The procedure of a conventional general optical axis adjustment is as follows. That is, first, an image in which the tip end portion of the cantilever 4 or the vicinity thereof is captured from directly above with a video camera 8 capable of performing optical microscopic observation is displayed on the screen of the display unit 9. The left side of FIG. 8 illustrates an ideal captured image (a) at the time of the optical axis adjustment. While confirming this image, an operator performs a predetermined operation with an operation unit 7 so that the laser light spot image 6a comes to an appropriate position at the tip of the cantilever 4 to adjust the position of the laser light source 61 with a drive mechanism 62. As described in Patent Document 1, it is preferable that laser light is projected on a piece of paper placed in front of the light detector 65 and the position of the laser light source 61 is finely adjusted so that the laser light appears most brightly in the projected image. After determining the position of the laser light source 61, the position of the light detector 65 is adjusted so that the spot of the laser light reflected by the cantilever 4 is located at the center of the four-division light receiving surface of the light detector 65.

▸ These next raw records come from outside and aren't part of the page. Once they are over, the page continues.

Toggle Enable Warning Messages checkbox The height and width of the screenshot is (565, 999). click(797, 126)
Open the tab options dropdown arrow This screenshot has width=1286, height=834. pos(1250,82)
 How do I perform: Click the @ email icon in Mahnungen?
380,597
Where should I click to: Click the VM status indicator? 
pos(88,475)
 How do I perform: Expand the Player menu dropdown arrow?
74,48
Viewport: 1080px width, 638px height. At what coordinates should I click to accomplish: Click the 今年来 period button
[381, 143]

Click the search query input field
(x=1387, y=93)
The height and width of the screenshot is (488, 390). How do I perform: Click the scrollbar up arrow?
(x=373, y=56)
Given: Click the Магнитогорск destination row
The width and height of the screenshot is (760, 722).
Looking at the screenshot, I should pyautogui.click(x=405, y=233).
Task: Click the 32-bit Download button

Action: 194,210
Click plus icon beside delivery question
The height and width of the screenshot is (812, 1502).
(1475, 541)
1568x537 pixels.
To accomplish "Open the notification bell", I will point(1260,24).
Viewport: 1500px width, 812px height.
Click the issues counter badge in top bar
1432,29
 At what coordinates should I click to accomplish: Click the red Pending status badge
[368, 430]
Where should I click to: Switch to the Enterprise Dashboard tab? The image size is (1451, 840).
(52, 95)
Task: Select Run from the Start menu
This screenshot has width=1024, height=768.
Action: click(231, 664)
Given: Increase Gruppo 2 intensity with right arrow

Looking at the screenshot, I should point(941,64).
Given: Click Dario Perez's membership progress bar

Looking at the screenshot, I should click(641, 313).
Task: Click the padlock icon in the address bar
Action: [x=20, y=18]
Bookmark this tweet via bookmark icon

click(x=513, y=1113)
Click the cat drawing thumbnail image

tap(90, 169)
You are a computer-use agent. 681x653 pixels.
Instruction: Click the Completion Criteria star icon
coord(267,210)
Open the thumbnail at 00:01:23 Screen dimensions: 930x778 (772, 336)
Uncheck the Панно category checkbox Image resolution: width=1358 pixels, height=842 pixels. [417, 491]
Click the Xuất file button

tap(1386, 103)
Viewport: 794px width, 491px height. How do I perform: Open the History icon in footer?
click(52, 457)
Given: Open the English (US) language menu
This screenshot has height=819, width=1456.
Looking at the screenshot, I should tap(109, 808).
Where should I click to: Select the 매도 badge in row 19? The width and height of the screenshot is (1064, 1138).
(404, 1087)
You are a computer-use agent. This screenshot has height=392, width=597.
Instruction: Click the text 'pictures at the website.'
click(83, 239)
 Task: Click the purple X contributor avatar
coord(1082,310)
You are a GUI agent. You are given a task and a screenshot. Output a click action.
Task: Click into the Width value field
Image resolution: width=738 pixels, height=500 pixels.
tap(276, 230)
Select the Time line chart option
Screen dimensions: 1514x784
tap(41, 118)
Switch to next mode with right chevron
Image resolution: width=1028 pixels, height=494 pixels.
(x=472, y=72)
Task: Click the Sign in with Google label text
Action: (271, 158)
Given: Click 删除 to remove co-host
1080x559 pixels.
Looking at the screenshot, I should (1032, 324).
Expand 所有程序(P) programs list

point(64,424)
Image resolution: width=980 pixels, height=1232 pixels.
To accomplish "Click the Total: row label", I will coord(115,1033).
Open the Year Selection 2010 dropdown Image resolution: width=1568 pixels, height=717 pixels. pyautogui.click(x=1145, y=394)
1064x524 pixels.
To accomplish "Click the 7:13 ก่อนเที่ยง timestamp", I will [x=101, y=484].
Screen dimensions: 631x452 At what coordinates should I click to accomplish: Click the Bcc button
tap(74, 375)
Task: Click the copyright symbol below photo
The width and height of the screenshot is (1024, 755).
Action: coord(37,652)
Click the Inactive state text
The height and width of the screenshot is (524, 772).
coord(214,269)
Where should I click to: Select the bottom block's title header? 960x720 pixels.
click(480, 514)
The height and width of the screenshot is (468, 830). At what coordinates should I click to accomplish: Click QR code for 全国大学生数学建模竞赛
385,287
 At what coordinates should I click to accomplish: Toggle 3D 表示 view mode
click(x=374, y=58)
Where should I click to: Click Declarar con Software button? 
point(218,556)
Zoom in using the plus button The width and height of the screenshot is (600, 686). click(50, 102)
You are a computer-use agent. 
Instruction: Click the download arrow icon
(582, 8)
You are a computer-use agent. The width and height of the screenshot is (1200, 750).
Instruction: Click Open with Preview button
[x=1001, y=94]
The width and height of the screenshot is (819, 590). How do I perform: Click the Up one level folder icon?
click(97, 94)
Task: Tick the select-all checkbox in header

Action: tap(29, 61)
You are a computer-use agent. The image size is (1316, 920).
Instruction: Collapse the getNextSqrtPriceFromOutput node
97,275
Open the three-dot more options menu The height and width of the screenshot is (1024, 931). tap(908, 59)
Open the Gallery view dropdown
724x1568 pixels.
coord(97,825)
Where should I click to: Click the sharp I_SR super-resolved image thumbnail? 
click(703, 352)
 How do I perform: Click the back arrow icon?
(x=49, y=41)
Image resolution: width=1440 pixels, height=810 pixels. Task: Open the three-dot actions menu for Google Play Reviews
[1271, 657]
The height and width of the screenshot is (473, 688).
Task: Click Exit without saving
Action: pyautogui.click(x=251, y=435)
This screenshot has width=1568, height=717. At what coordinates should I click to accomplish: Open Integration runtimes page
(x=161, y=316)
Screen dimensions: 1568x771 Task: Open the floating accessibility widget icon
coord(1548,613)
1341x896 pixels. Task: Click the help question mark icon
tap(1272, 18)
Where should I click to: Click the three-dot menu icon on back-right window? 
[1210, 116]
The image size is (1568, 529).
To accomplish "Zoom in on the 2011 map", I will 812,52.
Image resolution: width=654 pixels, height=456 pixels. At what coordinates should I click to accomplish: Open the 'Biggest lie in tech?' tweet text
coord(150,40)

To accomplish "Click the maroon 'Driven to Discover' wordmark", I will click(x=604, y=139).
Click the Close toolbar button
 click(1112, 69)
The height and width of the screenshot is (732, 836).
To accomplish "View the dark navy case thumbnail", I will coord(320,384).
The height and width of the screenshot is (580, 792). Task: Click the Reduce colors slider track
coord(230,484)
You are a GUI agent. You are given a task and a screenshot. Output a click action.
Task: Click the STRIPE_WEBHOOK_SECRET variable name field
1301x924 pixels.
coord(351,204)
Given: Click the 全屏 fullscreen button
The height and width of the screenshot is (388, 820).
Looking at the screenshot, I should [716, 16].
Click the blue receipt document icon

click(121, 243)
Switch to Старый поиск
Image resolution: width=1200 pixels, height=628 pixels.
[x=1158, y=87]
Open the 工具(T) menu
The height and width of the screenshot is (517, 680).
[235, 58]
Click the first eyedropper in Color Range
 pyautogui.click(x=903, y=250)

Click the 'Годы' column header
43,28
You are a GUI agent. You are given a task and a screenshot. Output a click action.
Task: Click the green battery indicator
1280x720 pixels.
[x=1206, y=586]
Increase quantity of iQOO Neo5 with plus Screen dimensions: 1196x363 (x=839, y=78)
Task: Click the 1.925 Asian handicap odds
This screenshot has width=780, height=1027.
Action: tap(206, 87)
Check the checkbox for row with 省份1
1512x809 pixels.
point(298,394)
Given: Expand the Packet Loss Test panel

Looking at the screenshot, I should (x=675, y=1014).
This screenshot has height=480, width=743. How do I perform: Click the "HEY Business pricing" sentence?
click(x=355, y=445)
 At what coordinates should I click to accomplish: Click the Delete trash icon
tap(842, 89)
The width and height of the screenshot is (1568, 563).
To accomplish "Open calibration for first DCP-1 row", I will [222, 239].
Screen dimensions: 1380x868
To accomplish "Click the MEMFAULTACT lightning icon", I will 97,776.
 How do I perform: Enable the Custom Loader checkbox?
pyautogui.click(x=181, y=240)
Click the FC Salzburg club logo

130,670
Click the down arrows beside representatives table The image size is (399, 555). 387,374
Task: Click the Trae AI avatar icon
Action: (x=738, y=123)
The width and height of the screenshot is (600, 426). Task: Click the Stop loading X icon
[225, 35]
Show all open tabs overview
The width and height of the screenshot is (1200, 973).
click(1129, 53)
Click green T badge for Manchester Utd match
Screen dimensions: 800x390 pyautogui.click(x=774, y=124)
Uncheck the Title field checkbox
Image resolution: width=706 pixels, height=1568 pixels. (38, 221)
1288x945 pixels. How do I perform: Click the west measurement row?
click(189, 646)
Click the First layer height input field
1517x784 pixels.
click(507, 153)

As described above, in general, the optical axis adjustment in the scanning probe microscope is performed manually by an operator while visually confirming the image captured for the optical axis adjustment. However, as also pointed out in Patent Document 1, since the luminance of the laser light spot is considerably high, as one example is shown on the right side of FIG. 8, in an image (b) captured so that both the laser light spot image 6a and the cantilever 4 fit in the image, the portion including the cantilever 4 becomes considerably dark. It is difficult for the operator to properly grasp the position of the cantilever 4 from such an image. This is one of factors making the operation of the optical axis adjustment difficult.
In order to solve such a problem, in Patent Document 1, a marker indicating the position of the cantilever and a marker indicating the brightness centroid position of the laser light are displayed on an image so that the optical axis adjustment can be performed using these markers. Of course, even with such a method, the optical axis adjustment can be performed, but for an operator familiar with a conventional optical axis adjustment operation, the position adjustment using markers may sometimes be difficult to understand intuitively. For this reason, there is also a strong demand to perform the position adjustment while observing not a marker displayed on an image but an actually captured object image.